** start Excerpt to read **

William Selby Lowndes (c. 1767 – 18 May 1840) was a United Kingdom Member of Parliament.

The Lowndes family were conservative Anglican landowners in the English county of Buckinghamshire. This gentry family was prominent in the county during the eighteenth and nineteenth centuries. Richard Lowndes had represented Buckinghamshire in Parliament between 1741 and 1774.

William Selby Lowndes served as a knight of the shire representing Buckinghamshire in the United Kingdom House of Commons from 1810 to 1820.

He was known as a High Church Anglican and became a supporter of Viscount Sidmouth's policy of limiting the number of dissenting ministers given official toleration. He came into conflict with the Nonconformist minority of the local population in the first decade of the nineteenth century. Selby Lowndes, who was Chairman of the county Quarter Sessions (at this period a body of magistrates with both judicial and administrative responsibilities), had refused registration as a dissenting minister to the Reverend Peter Tyler who had a congregation at Haddenham, Buckinghamshire. Tyler was to become a major figure in the political campaigns of the Bucks dissenters and a leading local Liberal. His case was one of those raised by opponents to Sidmouth's bill on the issue.

The conservative religious views of Selby Lowndes, which balanced the comparative liberalism of the Grenville family who normally filled one of the two county seats in Parliament, made him an attractive candidate to hold the other seat. However, in the 1820 election, when he unexpectedly did not seek re-election, his seat was gained unopposed by the Hon. Robert Smith an advocate of the Whig policy of religious liberty.

** end Excerpt to read **

Instruction 1:
Recast the records from the line with "The image size is (600, 375)." to the line with "coord(107,218)" as a numbered list, leaving out blank lines.

** start Source material **

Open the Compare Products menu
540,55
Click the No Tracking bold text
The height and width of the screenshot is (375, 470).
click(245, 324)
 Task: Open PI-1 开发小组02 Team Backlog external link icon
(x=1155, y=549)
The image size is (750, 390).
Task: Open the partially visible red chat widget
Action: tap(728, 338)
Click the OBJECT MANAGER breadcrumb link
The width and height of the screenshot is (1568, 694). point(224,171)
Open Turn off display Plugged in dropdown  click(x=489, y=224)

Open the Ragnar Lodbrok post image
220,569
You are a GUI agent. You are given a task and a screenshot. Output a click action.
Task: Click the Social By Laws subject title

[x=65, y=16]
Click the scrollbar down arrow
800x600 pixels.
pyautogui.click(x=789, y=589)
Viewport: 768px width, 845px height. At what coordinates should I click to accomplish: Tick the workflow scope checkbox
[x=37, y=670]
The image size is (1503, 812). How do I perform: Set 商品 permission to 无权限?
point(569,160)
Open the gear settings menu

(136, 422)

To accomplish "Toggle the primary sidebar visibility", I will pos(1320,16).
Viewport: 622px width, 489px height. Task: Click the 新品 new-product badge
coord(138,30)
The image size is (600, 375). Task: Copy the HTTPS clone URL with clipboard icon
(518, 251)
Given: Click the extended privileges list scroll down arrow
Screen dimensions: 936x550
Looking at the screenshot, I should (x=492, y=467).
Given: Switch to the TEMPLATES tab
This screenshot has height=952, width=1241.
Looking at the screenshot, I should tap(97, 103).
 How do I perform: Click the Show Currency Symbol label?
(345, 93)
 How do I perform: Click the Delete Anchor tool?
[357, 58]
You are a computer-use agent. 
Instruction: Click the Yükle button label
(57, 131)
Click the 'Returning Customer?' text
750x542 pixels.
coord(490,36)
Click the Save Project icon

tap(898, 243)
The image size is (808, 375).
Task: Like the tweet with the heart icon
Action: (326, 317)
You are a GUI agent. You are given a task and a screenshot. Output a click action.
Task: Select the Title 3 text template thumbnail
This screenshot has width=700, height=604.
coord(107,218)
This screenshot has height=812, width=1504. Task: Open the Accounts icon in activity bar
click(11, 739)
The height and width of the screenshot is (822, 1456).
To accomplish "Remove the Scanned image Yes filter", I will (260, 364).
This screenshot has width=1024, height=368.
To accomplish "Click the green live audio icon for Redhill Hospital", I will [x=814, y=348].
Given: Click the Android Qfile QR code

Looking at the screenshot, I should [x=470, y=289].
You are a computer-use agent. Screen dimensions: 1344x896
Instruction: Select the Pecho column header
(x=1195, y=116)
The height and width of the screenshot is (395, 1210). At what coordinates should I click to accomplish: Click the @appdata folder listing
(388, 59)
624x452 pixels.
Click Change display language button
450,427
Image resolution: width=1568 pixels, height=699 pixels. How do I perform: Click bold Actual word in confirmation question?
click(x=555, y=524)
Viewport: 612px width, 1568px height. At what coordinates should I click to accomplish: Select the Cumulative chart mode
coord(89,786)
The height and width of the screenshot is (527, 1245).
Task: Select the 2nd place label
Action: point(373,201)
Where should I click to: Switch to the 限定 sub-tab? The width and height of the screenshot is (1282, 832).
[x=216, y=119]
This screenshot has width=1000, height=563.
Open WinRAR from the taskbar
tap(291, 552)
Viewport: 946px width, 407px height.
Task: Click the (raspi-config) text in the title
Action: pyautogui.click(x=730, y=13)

** end Source material **

Instruction 2:
Translate this sentence from the passage on William Selby Lowndes into Spanish: "Richard Lowndes had represented Buckinghamshire in Parliament between 1741 and 1774."

Problem solution 1:
1. The image size is (600, 375). Task: Copy the HTTPS clone URL with clipboard icon
2. (518, 251)
3. Given: Click the extended privileges list scroll down arrow
4. Screen dimensions: 936x550
5. Looking at the screenshot, I should (x=492, y=467).
6. Given: Switch to the TEMPLATES tab
7. This screenshot has height=952, width=1241.
8. Looking at the screenshot, I should tap(97, 103).
9.  How do I perform: Click the Show Currency Symbol label?
10. (345, 93)
11.  How do I perform: Click the Delete Anchor tool?
12. [357, 58]
13. You are a computer-use agent. 
14. Instruction: Click the Yükle button label
15. (57, 131)
16. Click the 'Returning Customer?' text
17. 750x542 pixels.
18. coord(490,36)
19. Click the Save Project icon
20. tap(898, 243)
21. The image size is (808, 375).
22. Task: Like the tweet with the heart icon
23. Action: (326, 317)
24. You are a GUI agent. You are given a task and a screenshot. Output a click action.
25. Task: Select the Title 3 text template thumbnail
26. This screenshot has width=700, height=604.
27. coord(107,218)

Problem solution 2:
Richard Lowndes había representado a Buckinghamshire en el Parlamento entre 1741 y 1774.